▶ Textauszug
Saltatio Mortis - Brot und Spiele (Deluxe Edition) Tipp

Saltatio Mortis - Brot und Spiele (Deluxe Edition)
    Deutschrock/Mittelalter/Folk

    Label: We Love Music/Universal
    VÖ: 17.07.2018
    Bewertung:8/10

    SALTATIO MORTIS im Web


SALTATIO MORTIS sind spätestens seit "Zirkus Zeitgeist" eine der kommerziell erfolgreichsten Mittelalter-Bands Deutschlands. Drei Jahre später veröffentlichen die produktiven Spielleute mit "Brot und Spiele" das elfte Studioalbum im 19. Bandjahr. Ob es an den Erfolg des Vorgängers anknüpfen kann, erfahrt Ihr hier.

"Zirkus Zeitgeist", das wenige Monate nach Veröffentlichung nochmals in einer Akustiversion erschien, schaffte es auf Platz 1 der deutschen Charts, konnte musikalisch bis auf einige Ausnahmen aber nicht überzeugen. Um das Fazit gleich vorweg zu nehmen: Die zwölf Songs auf "Brot und Spiele" sind wesentlich stärker ausgefallen und kommen verdammt schnell auf den Punkt. Alt-Fans müssen aber tapfer sein.

Quo vadis, SALTATIO MORTIS?

▶ Aufgaben
**A.** Beantworte anhand des Textauszugs:
(i) Welches Label ist für „Brot und Spiele“ angegeben?
(ii) Das wievielte Studioalbum der Band ist „Brot und Spiele“?
(iii) Welchen Platz erreichte „Zirkus Zeitgeist“ in den deutschen Charts?
**B.** Wie lautet dieser Satz aus dem Textauszug auf Englisch: „Drei Jahre später veröffentlichen die produktiven Spielleute mit ‚Brot und Spiele‘ das elfte Studioalbum im 19. Bandjahr.“?

▶ Inhalt des Datensatzes
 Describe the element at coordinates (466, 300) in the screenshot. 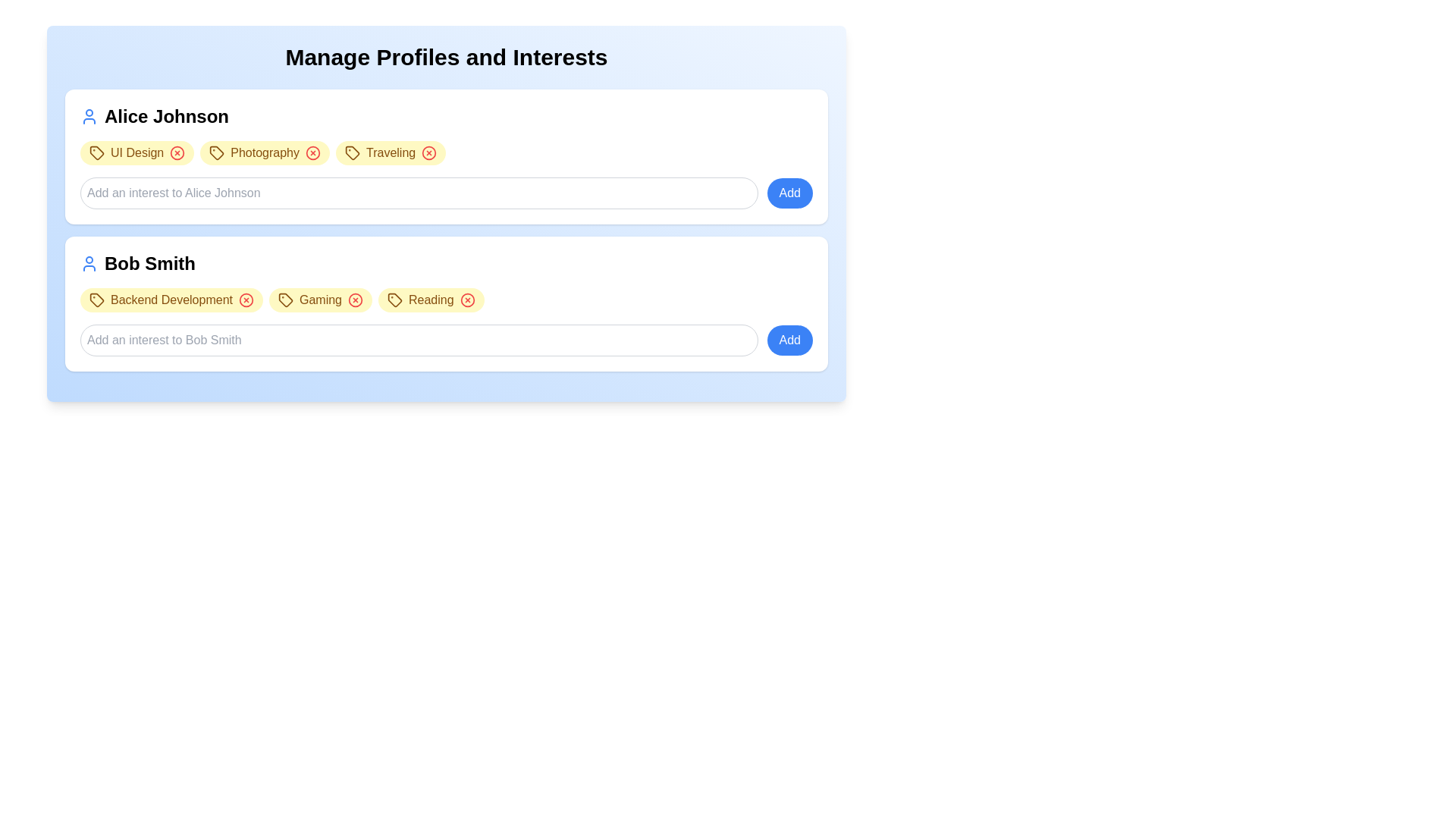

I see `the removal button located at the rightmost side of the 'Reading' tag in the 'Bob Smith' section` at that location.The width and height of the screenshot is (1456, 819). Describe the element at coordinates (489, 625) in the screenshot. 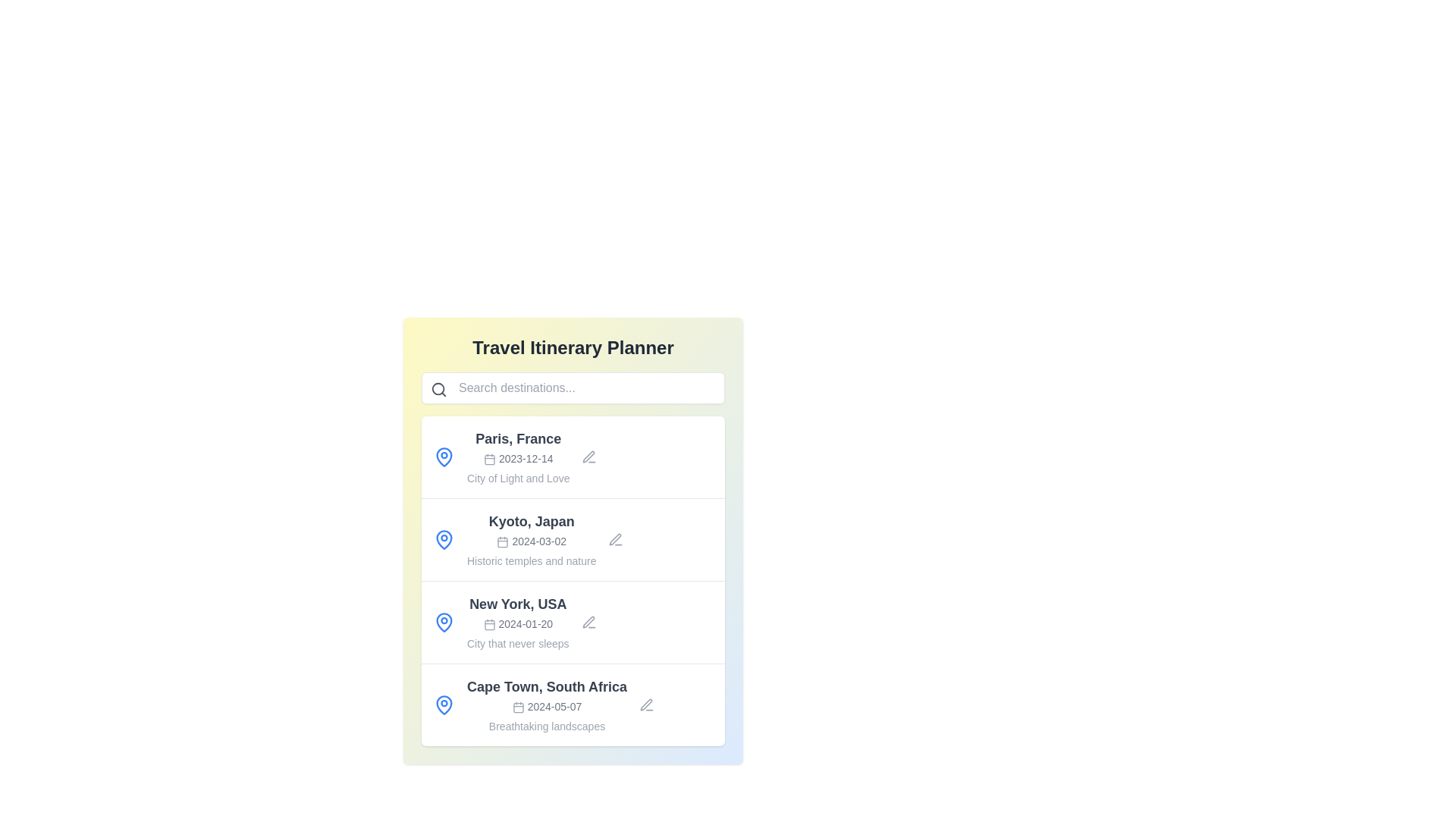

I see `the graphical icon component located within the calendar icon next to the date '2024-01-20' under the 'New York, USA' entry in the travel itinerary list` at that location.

▶ Ausgearbeitete Lösungen
**A.**
(i) We Love Music/Universal
(ii) Das elfte Studioalbum
(iii) Platz 1

**B.** Three years later, the prolific minstrels are releasing their eleventh studio album, "Brot und Spiele," in the band's 19th year.